2008-12-02 Thread SIP
Doug wrote:
 At 07:00 12/2/2008, SIP wrote:
  Doug wrote:
   At 18:56 12/1/2008, Tilghman Lesher wrote:
On Monday 01 December 2008 06:21:33 pm Doug wrote:
 We tell our customers that they are not allowed to
 download copyrighted material.

So your customers are only allowed to download public domain
material?  That kind of restricts the amount of information
available on the Internet.  Nitpick:  just about everything, including
this email, is copyrighted by somebody.  Forbidding the download
of copyrighted works is not only a draconian policy, but may actually
violate several copyright laws (you're interfering with a copyright
owner's right to distribute his/her/their works, and courts are
generally not very sympathetic with your position).
  
   Oops!  Didn't mean to start a fire here.
  
   I meant to say illegal copyrighted material.  Also, if they
   are using up hundreds of Internet connections, we can see
   that.  It essentially causes a Denial of Service situation
   for other users on that leg of our wireless network.  The system
   supposedly has rate limiting, but seems to get overloaded when
   someone goes completely nuts with BitTorrent.  We are working
   on ways to limit the number of simultaneous connections.
  
   When we get a copyright infringment notice from our upstream
   provider, we are compelled to reprimand the user.  I don't
   think we have sent a customer to the shower even if they
   had several notices.
  
   Net Neutrality is great in principle.  But ISP's need to
   somehow control those few percentage of users who suck down
   a huge majority of the bandwidth.  It's dollars and cents.
  
   Es tut mir leid für das Durcheinander meine Brüder!
  
  
  
  This is the classic logical fallacy that people seem to perpetuate when
  reporting news about P2P activity.
  
  ISPs oversubscribe. It's a common practice, and reasonably valid. But
  when you oversubscribe, you use a model based on 'projected' use of the
  available circuits and bandwidth. If you have a user who pays for a
  circuit that you've advertised as an X Mb line, and he uses X Mb ALL the
  time, he's using what he's paying for. If you then proceed to tell him
  that he can't do that, you're either wrong or you're not being up front
  enough with your pricing and marketing materials. You can't then proceed
  to blame the customer for use you did not anticipate.
  
  Imagine a farmer who sells tomatoes. He's promised you a bushel, but he
  gets a harvest of only so many. You walk up to the counter just after
  he's sold all of his tomatoes to someone and he tells you Sorry. There
  are no more tomatoes because that customer before you just 'stole' them
  all from you. He's abusing his privileges by buying up my whole crop.
  
  Now whose fault is it that you don't get the tomatoes you want? Is it
  the customer's fault for buying all the tomatoes the farmer sold him? Or
  is it the farmer's fault for selling them?
  
  The same works with the ISP vs P2P argument. If the ISPs were up-front
  about saying that they do not intend for you to actually USE the
  bandwidth you think you're paying for, I would say they had a leg upon
  which to stand. However, hiding this information from the customer and
  then blaming the customer when he does what he believes is well within
  his rights... it may play well in the media, but it's bad for the whole
  system and is incredibly divisive.

 Yep.  In our contract we say things like shared, best efforts,
 etc.  If you want a dedicated pipe with guaranteed bandwidth, you
 gotta pay a hefty price.


   

Then I applaud you for doing something most ISPs do not do -- being a 
LITTLE more up-front about the realistic limitations of the service.

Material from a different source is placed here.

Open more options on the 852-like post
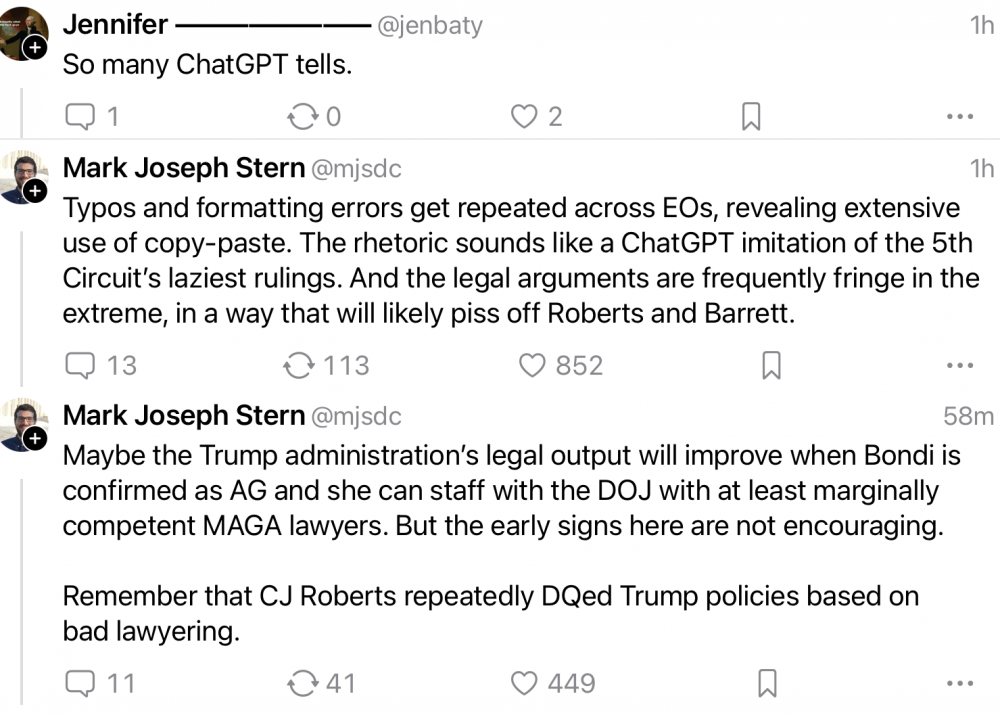Image resolution: width=1000 pixels, height=715 pixels. (959, 366)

ISPs tend to promise the world to grab users, knowing full well they 
can't deliver. And when the users try and use what they've been 
promised, they're blamed for bringing down the network.  And what's 
worse, this clear spin line is propagated throughout even LARGE media 
organisations as an accepted fact.  P2P Steals Bandwidth.  That's 
reported as a simple and plain fact when, in reality, you can't steal 
what you've been allotted by your ISP. If the ISP said we only have the 
capacity for X users to use their service ALL the time, so users who 
want to pay basic usage and use little can pay this small sum, or users 
who want to get unlimited but very throttled and pay this larger sum, 
it would go a long way toward fostering trust all-round without relying 
on misinformation and vilifying the users who are using what they think 
they're paying for.

Of course, it would be a marketing nightmare, as the other ISPs would 
say, But we have UNLIMITED access at much higher speeds -- clearly 
lying about their capacities for the sake of bamboozling non-tech-savvy 
customers, and then relying on media organisations to propagate their 
disingenuous epithets against the P2P crowd.

N.



Re: [asterisk-users] OT: What do you guys think of this?

2008-12-02 Thread Ira
At 12:44 PM 12/2/2008, you wrote:
At 04:03 12/2/2008, Benny Amorsen wrote:
  Doug [EMAIL PROTECTED] writes:
  
   Net Neutrality is great in principle.  But ISP's need to
   somehow control those few percentage of users who suck down
   a huge majority of the bandwidth.  It's dollars and cents.
  
  Yes, just like the airlines need to somehow control those users who
  keep showing up to the flight they booked, every single time! It's
  impossible to do overbooking with customers like that, so we need to
  find ways of punishing them.

What happens if everyone who owns a car drives
it at the same time?  Owns a telephone and
uses it at the same time?

As far as I remember the very first service to offer flat rate was 
BIX. They very carefully figured out what it would cost to insure a 
fair profit, and it was a big hit till a few people figured out that 
they could use private chats as a network pipe and stay on 24/7 using 
some mysterious protocol. In the end, that was some of what killed 
the service and there was nothing to be done about it.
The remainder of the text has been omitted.